Top of Exercise text

Health Issues for Women Ages 14 to 25 (<i>cont'd</i>)
When eating is a problem
Eating disorders can be devastating mental illnesses that affect as many as seven million American women. People with eating disorders use food and dieting as ways of coping with life's stresses. Eating disorders are more common in younger women and teenage girls than in other individuals.
Eating disorders are treated with any combination of the following:
— therapy to help you develop a healthier attitude about your body — medical evaluations to stabilize you physically
— nutritional counseling to teach you healthy eating habits
— medication, such as antidepressants, to address emotional health problems
— family therapy to establish the support system you need for full recovery
Recognize symptoms of depression
Teenagers have emotional ups and downs, but depression is not normal, it's a medical condition that can be successfully treated. Feeling "blue" or "down" for a short period of time isn't something to be concerned about. However, when these feelings don't go away or get worse, they may be signs of depression and should be evaluated. Here are some questions to help you identify symptoms of depression and figure out if you're depressed:
- Have you been sad a lot lately?
- Have you had crying spells?
- Is there a change in your productivity or your ability to concentrate?
- Does your future look bleak and or overwhelming to you?
- Do you have difficulty making decisions?
- Have you lost interest in aspects of life that used to be important to you?
- Do you feel excessively tired or lethargic and sleep more (or less) than usual?
- Do you feel guilty or like a failure?
- Do you think about killing yourself? Do you think about how you might kill yourself?
If you answer "yes" to any of these questions, you may be depressed. Talking to someone about these feelings can help you get the treatment you need. Depression is a treatable illness.
If you feel like killing yourself, seek help immediately. Call the Suicide Awareness/Voice of Education National Hotline: 1-800-784-2433.
Avoid alcohol, tobacco and other drugs
Dependencies on alcohol, tobacco or other types of drugs are complicated illnesses that present unique threats to women's health. Many people use tobacco, alcohol or other drugs to feel better. But, these chemicals will actually make you more depressed.

Bottom of Exercise text
Top of Data shown

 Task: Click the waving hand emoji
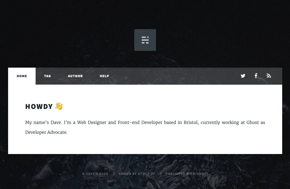(59, 106)
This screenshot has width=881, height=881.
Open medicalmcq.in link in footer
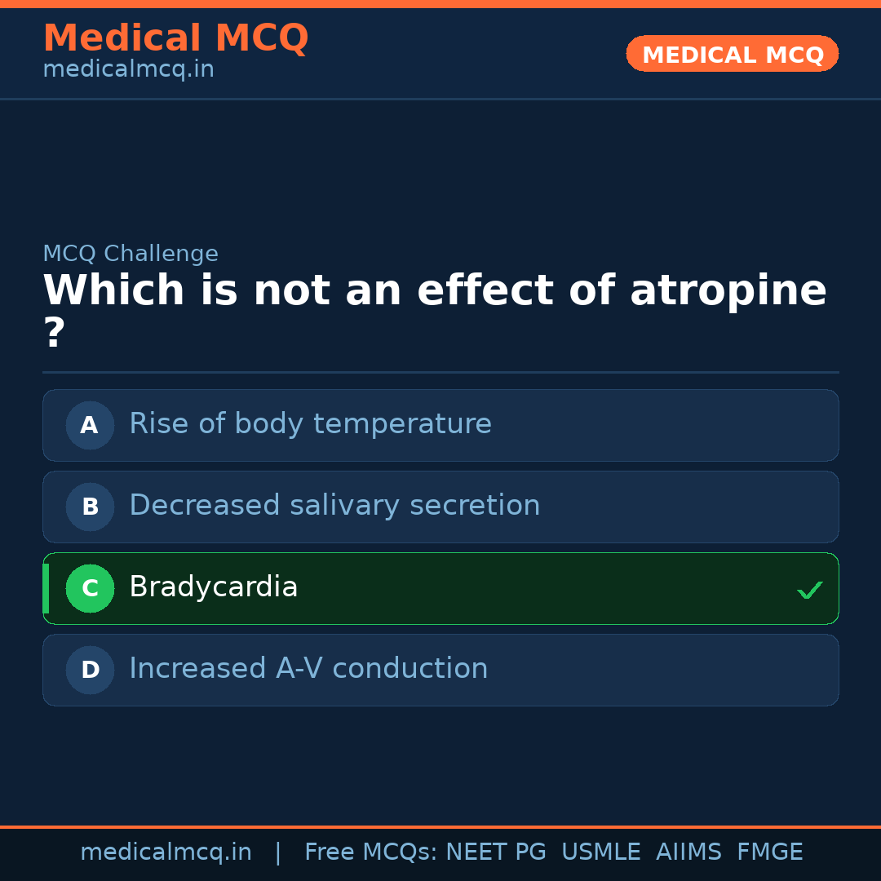click(x=166, y=852)
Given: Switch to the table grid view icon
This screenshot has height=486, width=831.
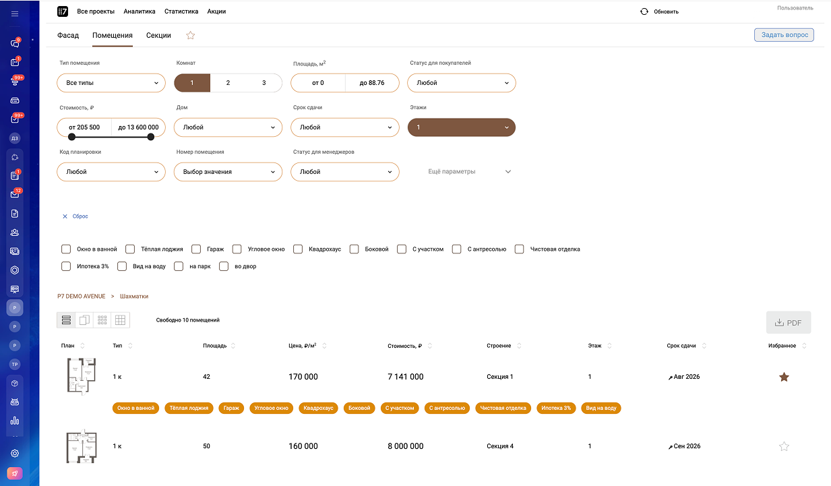Looking at the screenshot, I should 120,320.
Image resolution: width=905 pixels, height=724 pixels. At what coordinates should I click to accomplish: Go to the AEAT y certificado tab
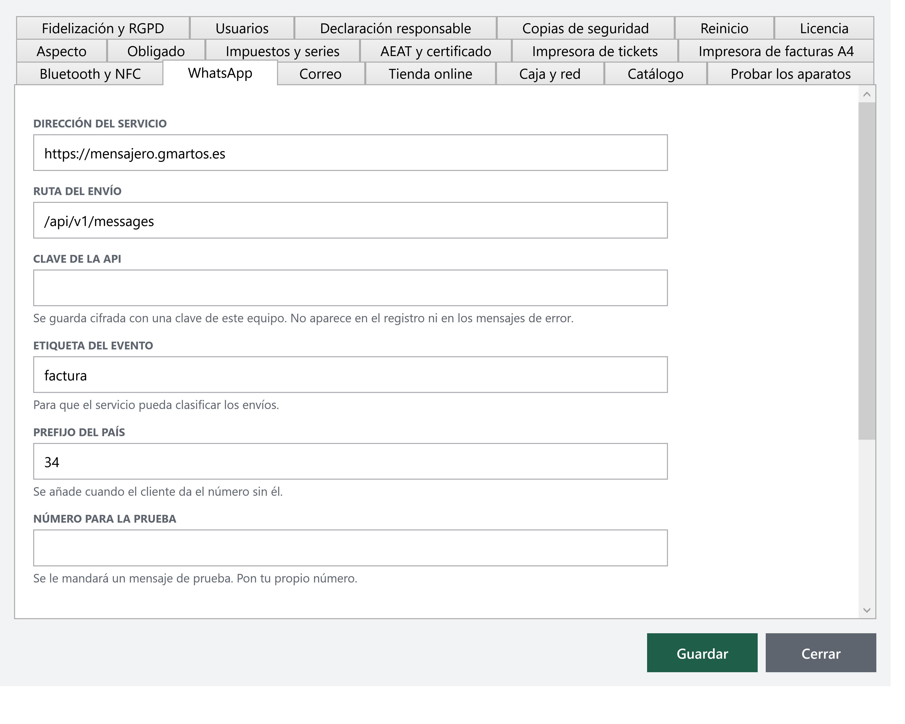[436, 51]
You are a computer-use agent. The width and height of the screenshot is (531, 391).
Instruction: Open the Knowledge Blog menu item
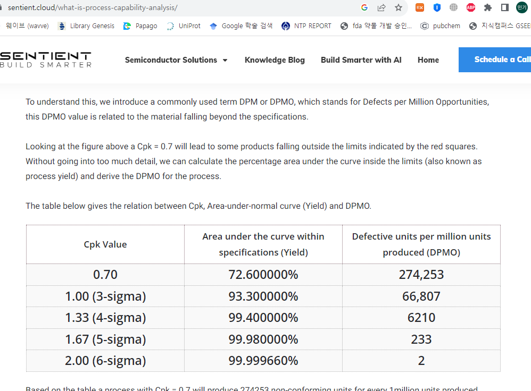click(x=275, y=60)
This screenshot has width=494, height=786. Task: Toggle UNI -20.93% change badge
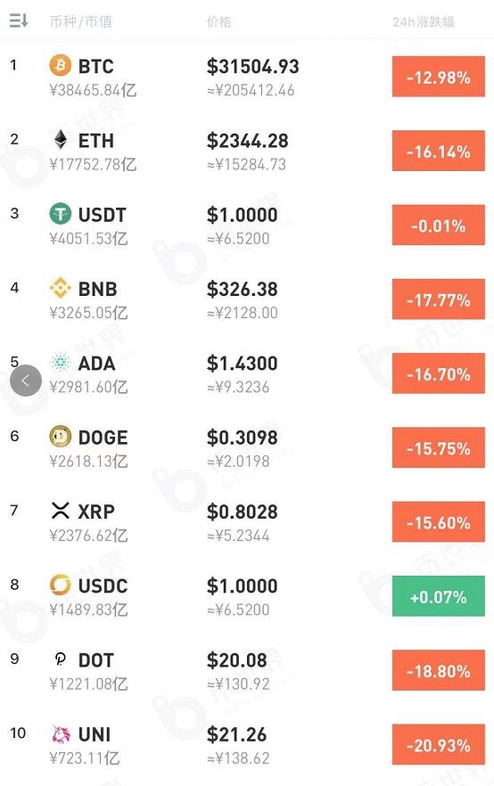439,744
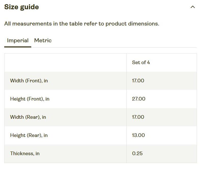Collapse the Size guide chevron arrow

193,7
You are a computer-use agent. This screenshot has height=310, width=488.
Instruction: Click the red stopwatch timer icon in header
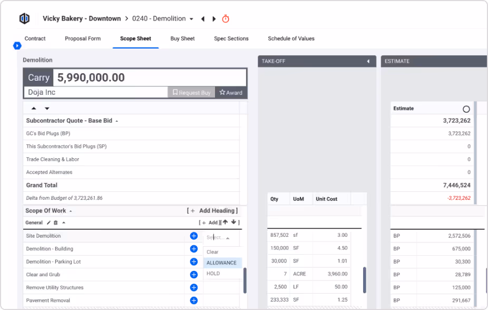tap(225, 18)
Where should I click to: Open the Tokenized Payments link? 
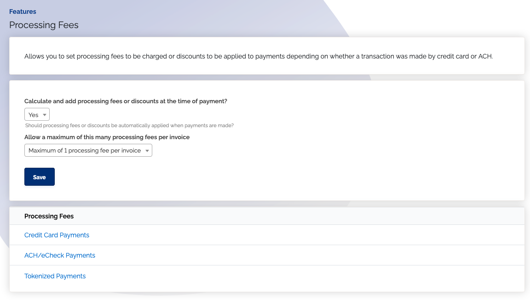click(55, 276)
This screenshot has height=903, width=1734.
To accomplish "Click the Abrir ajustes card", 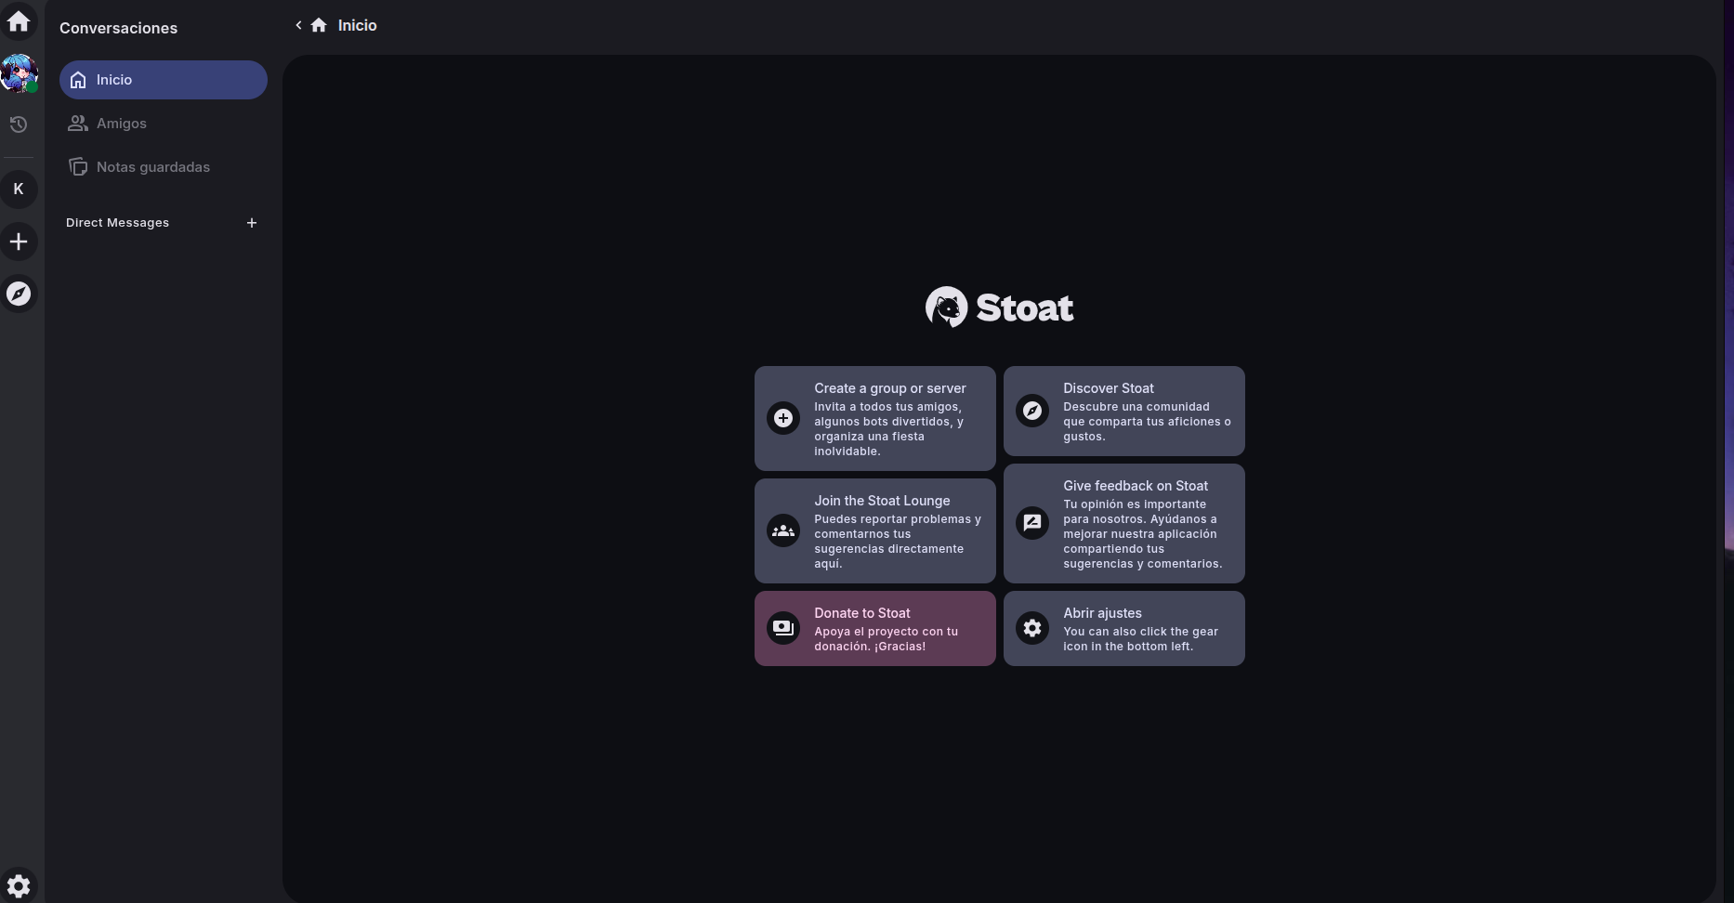I will (x=1123, y=628).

Bottom of Data shown

- _Exercise instructions_
According to the health text, how many American women may be affected by eating disorders? These rows stand apart from the health text.

- _The completed task_
As many as seven million American women.